The week ahead in Asia will see a raft of central bank meetings, starting off with Japan and followed by Malaysia, New Zealand, South Korea, Indonesia and the Philippines.
The Bank of Japan kicks off a two-day meeting on Monday amid some talk that it could announce some measures to curb volatility in the Japanese government bond (JGB) market.
JGB yields have risen sharply since the BOJ unveiled an aggressive monetary stimulus program in early April as traders assess what the measures mean for the market.
And in recent weeks, the volatility has spilled over into both the stock market which has pulled back from May's five-and-a-half year peaks, and the yen which has given up some of this year's heavy losses against the dollar.
"We have the Bank of Japan meeting this week and markets are not looking for too much, but it's not out of the question that they may come out with something," said Greg Gibbs, currency strategist at the Royal Bank of Scotland.
Shane Oliver, chief economist at AMP Capital in Sydney added: "At the last meeting
The BOJ has said it would buy 7.5 trillion yen (USD 743 billion) worth of long-term bonds a month - that`s roughly 70 percent of new debt issuance - to help revive Japan`s economy and end deflation.
The Bank of Korea is expected to meet on Thursday, a month after it delivered a surprise interest rate cut to bolster its economy.
Tim Condon, head of Asia research at ING Financial Markets said he expected South Korea`s central bank to leave its key interest rate steady at 2.50 percent this week.
Malaysia`s central bank is scheduled to meet on Tuesday, while central bankers in New Zealand, Indonesia and the Philippines meet on Thursday.
China Data Deluge
Chinese economic data released at the weekend grabbed the market spotlight early in the week with analysts mulling what the numbers mean for the world's second biggest economy.
China's exports grew just 1 percent in May from a year earlier, compared with a 14.7 gain the previous month, while imports fell unexpectedly. Retail sales grew 12.9 percent in the year to May, fixed asset investment grew 20.4 percent industrial output was up 9.2 percent, all little changed from April.

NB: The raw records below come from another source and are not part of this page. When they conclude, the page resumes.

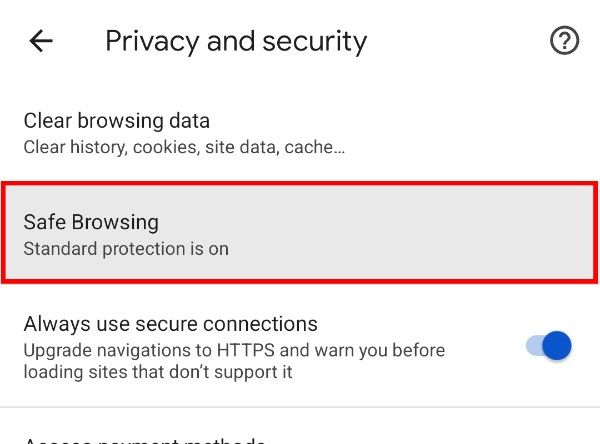Click the "Safe Browsing" title text
Viewport: 600px width, 444px height.
pyautogui.click(x=91, y=222)
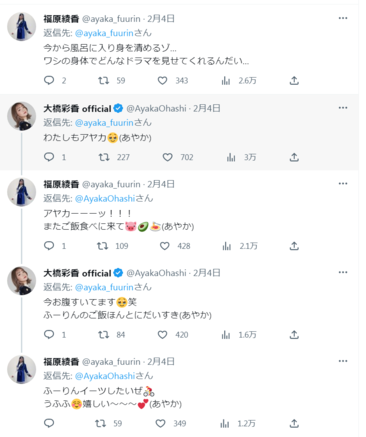View analytics showing 3万 views

tap(231, 157)
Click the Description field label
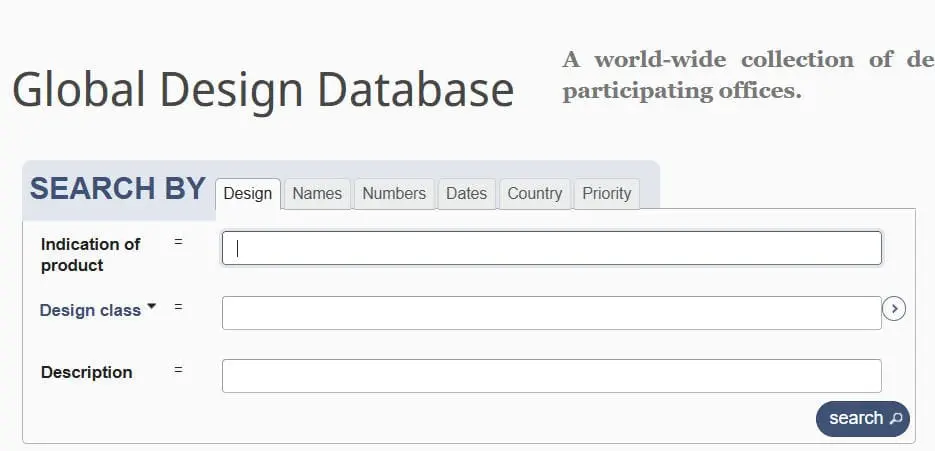This screenshot has height=451, width=935. tap(86, 372)
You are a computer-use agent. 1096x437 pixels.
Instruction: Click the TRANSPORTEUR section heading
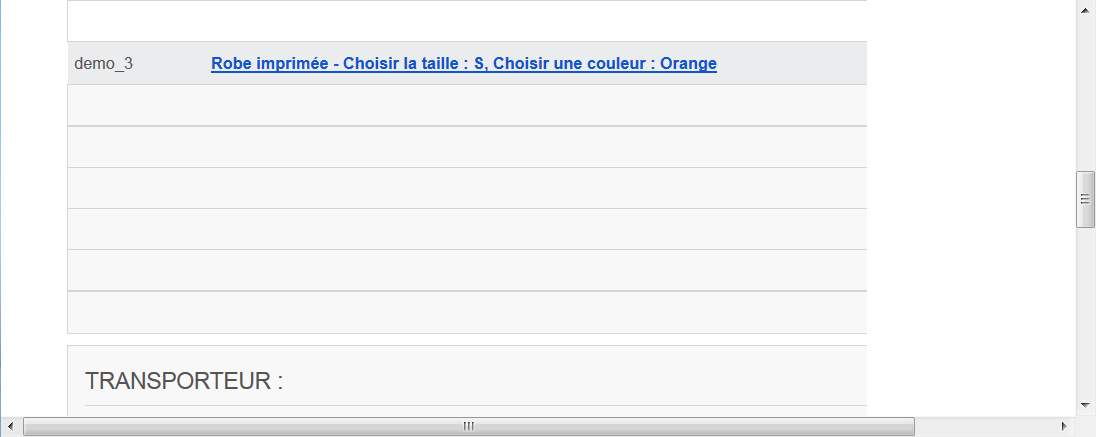(x=184, y=381)
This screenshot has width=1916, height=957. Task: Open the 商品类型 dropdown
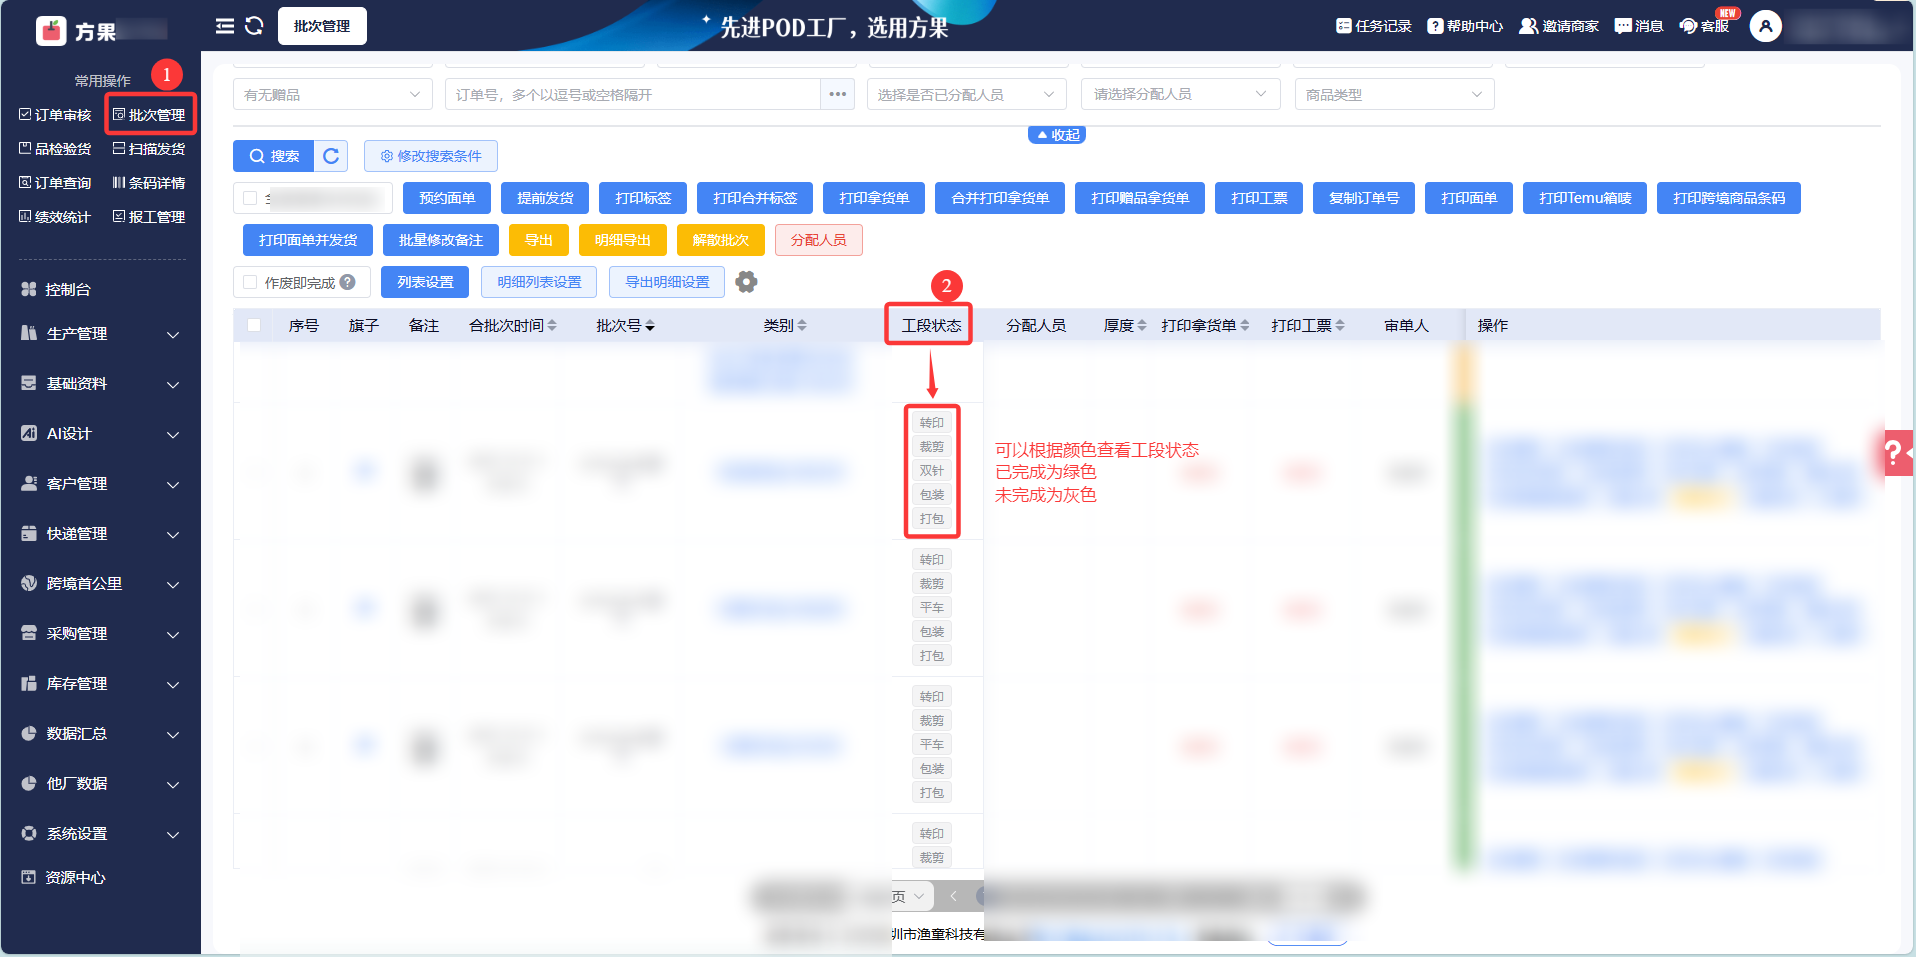[1394, 95]
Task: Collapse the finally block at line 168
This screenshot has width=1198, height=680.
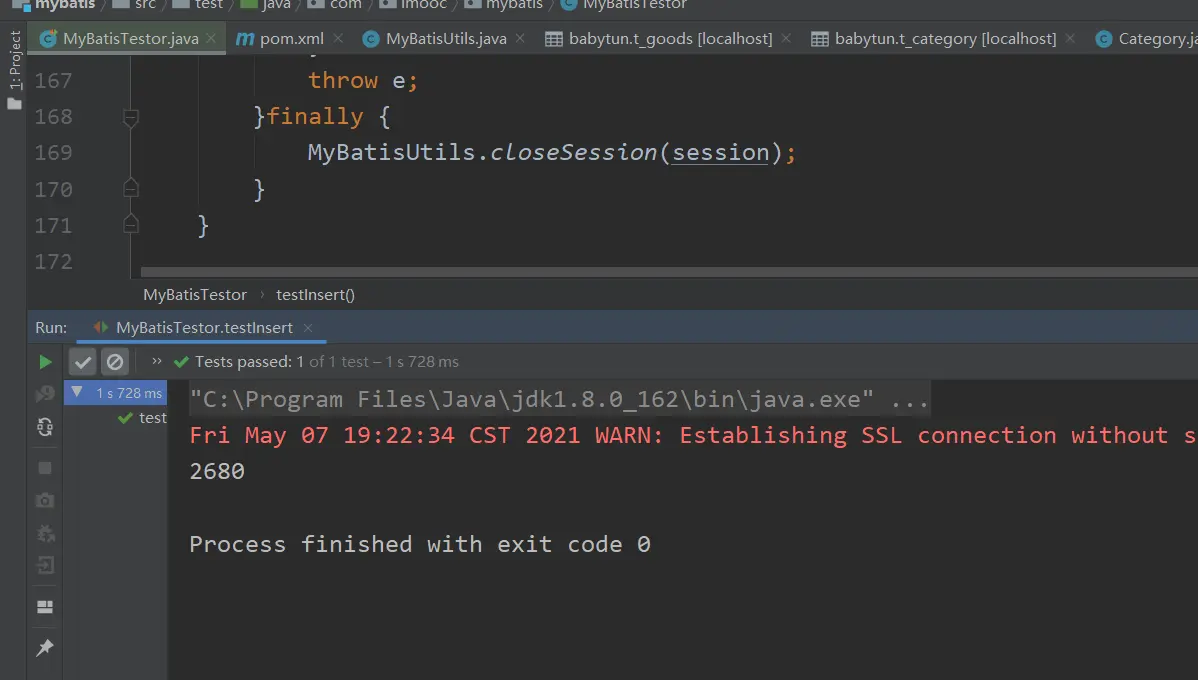Action: (x=130, y=118)
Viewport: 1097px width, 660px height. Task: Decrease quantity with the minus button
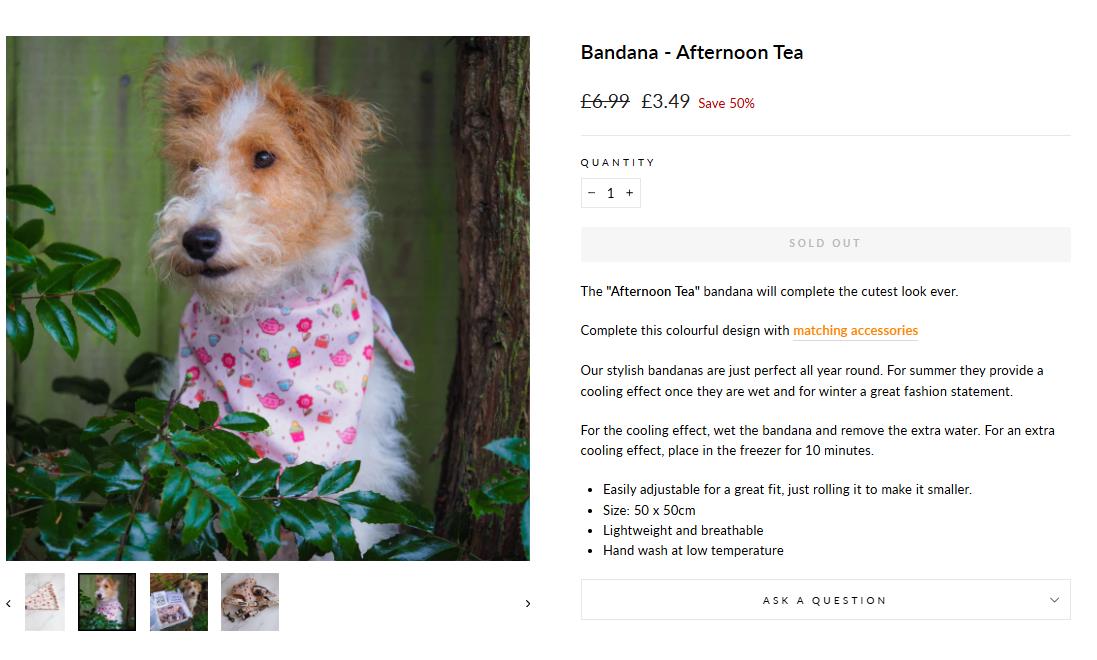pos(591,193)
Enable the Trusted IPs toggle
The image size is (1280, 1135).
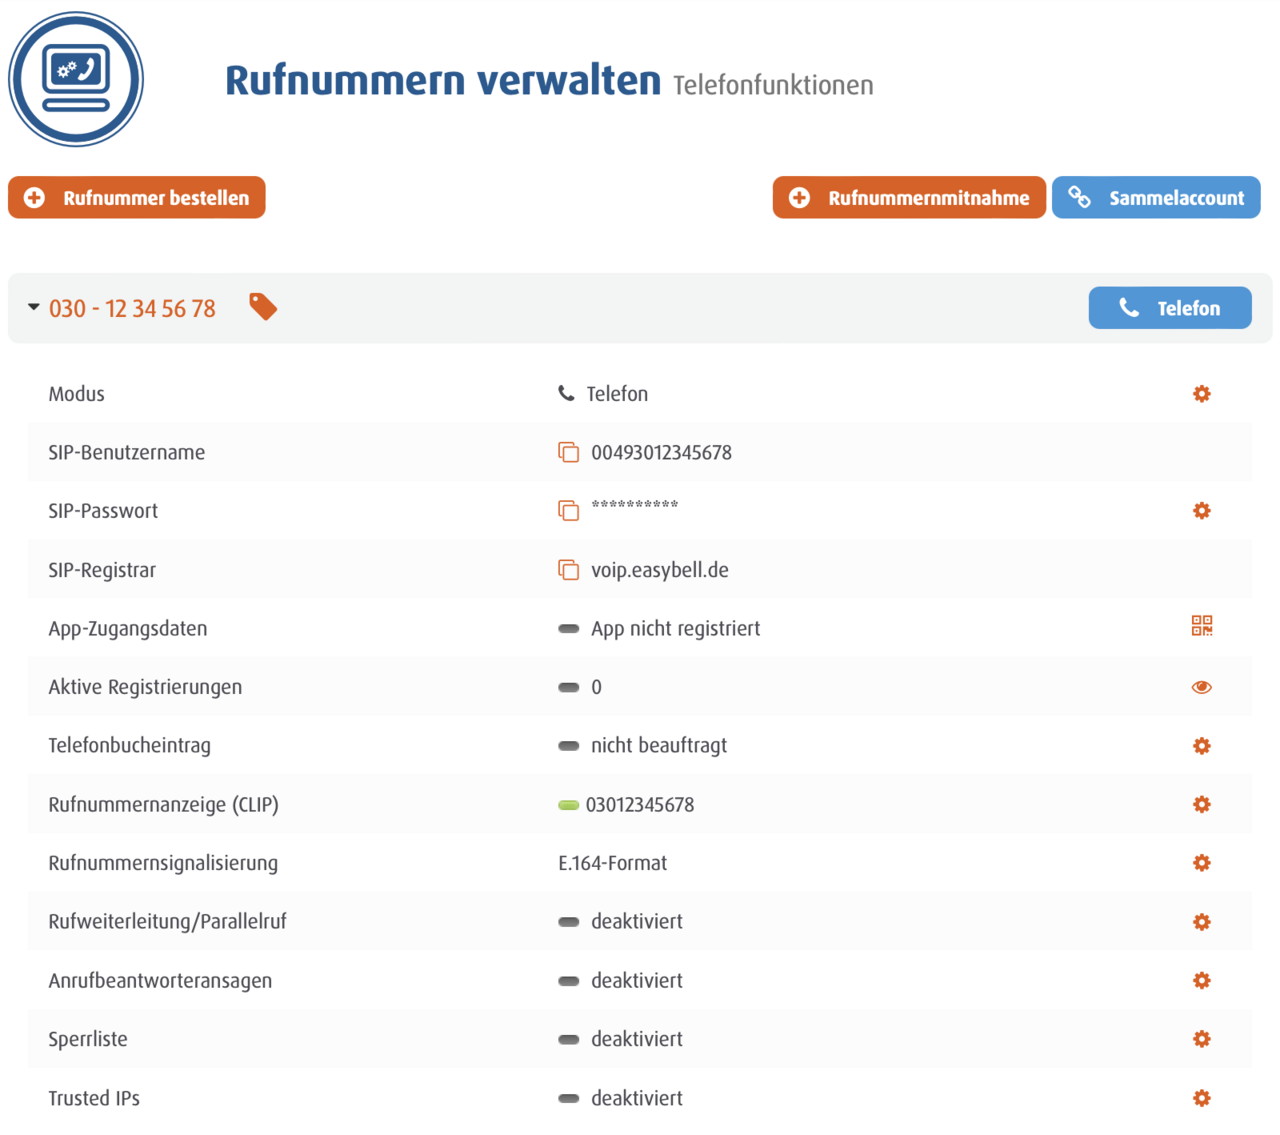(568, 1097)
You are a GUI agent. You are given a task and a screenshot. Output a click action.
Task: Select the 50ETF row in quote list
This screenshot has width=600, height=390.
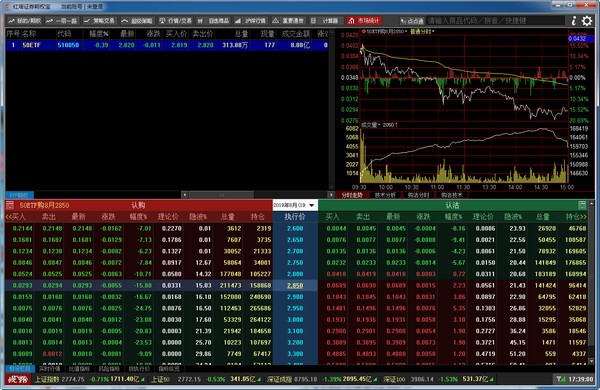click(167, 45)

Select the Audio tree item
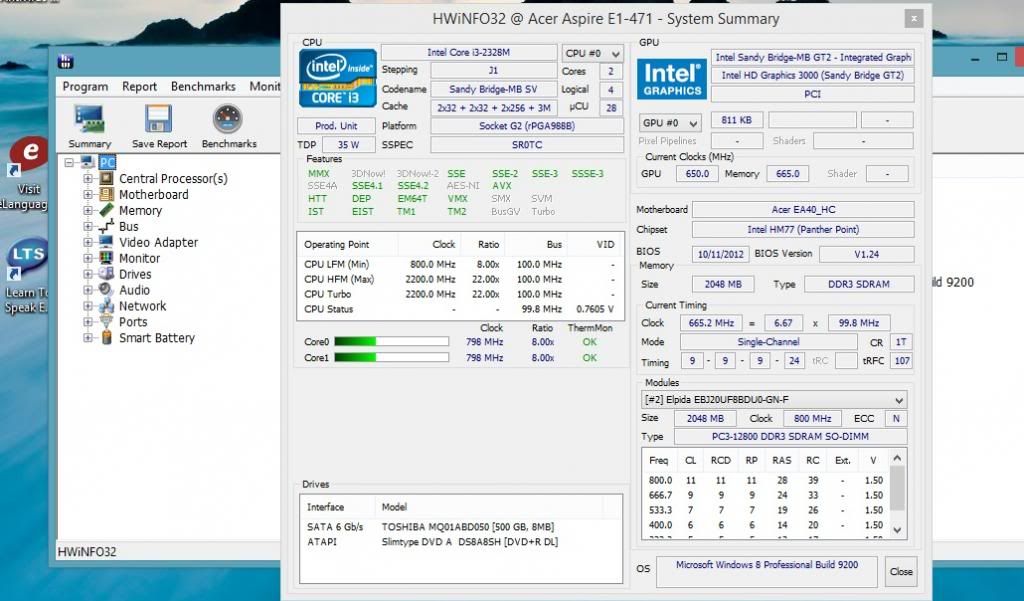tap(134, 290)
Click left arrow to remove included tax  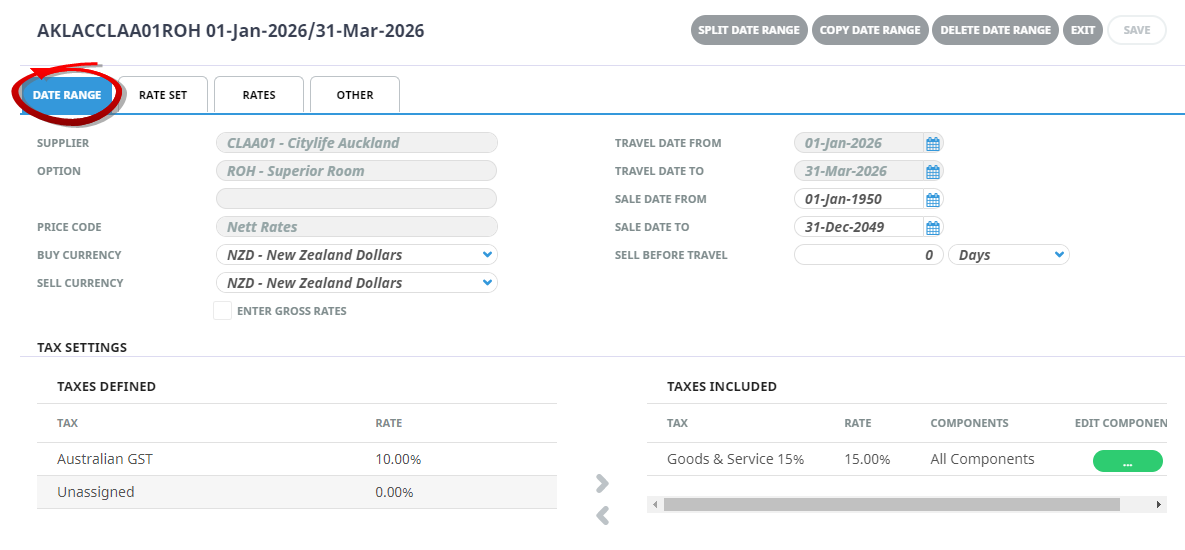tap(602, 516)
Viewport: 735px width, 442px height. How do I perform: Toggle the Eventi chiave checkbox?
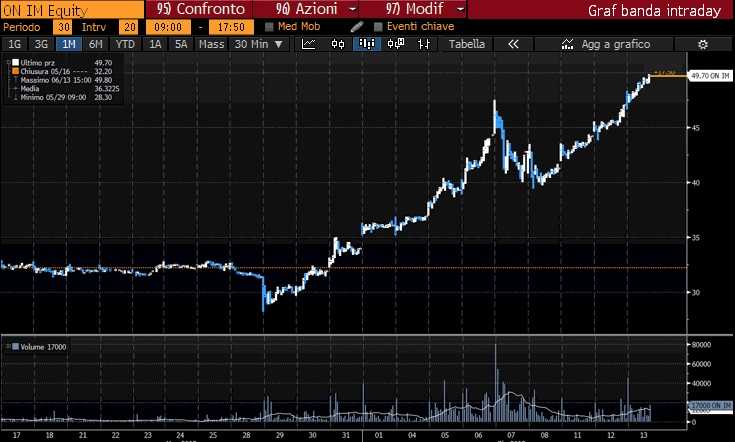[377, 27]
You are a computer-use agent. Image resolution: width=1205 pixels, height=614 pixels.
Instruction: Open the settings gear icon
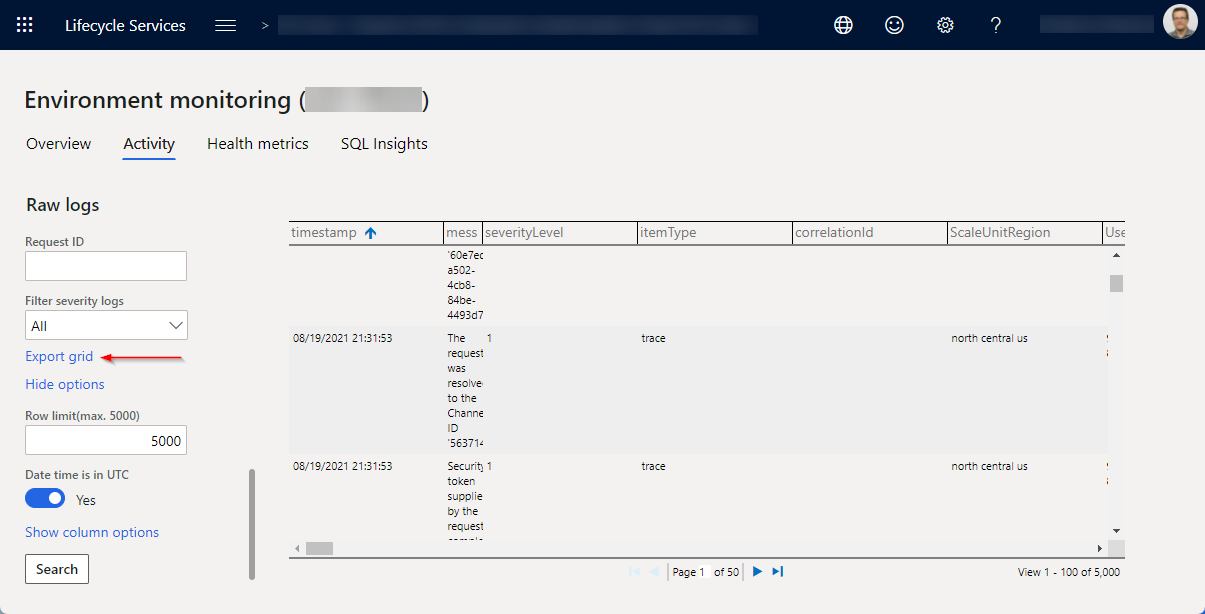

"It does look like exports and manufacturing are weakening and there are concerns about a hard landing in China," Vishnu Varathan, market economist at Mizuho Corporate Bank told CNBC Asia`s "Squawk Box" on Monday.
Chinese markets are closed Monday to Wednesday for a public holiday.
Outside Asia, US retail sales and industrial output data released towards the end of the week could be in focus for regional markets as investors continue to work out the possible timing for an unwinding of the Federal Reserve's monetary stimulus program.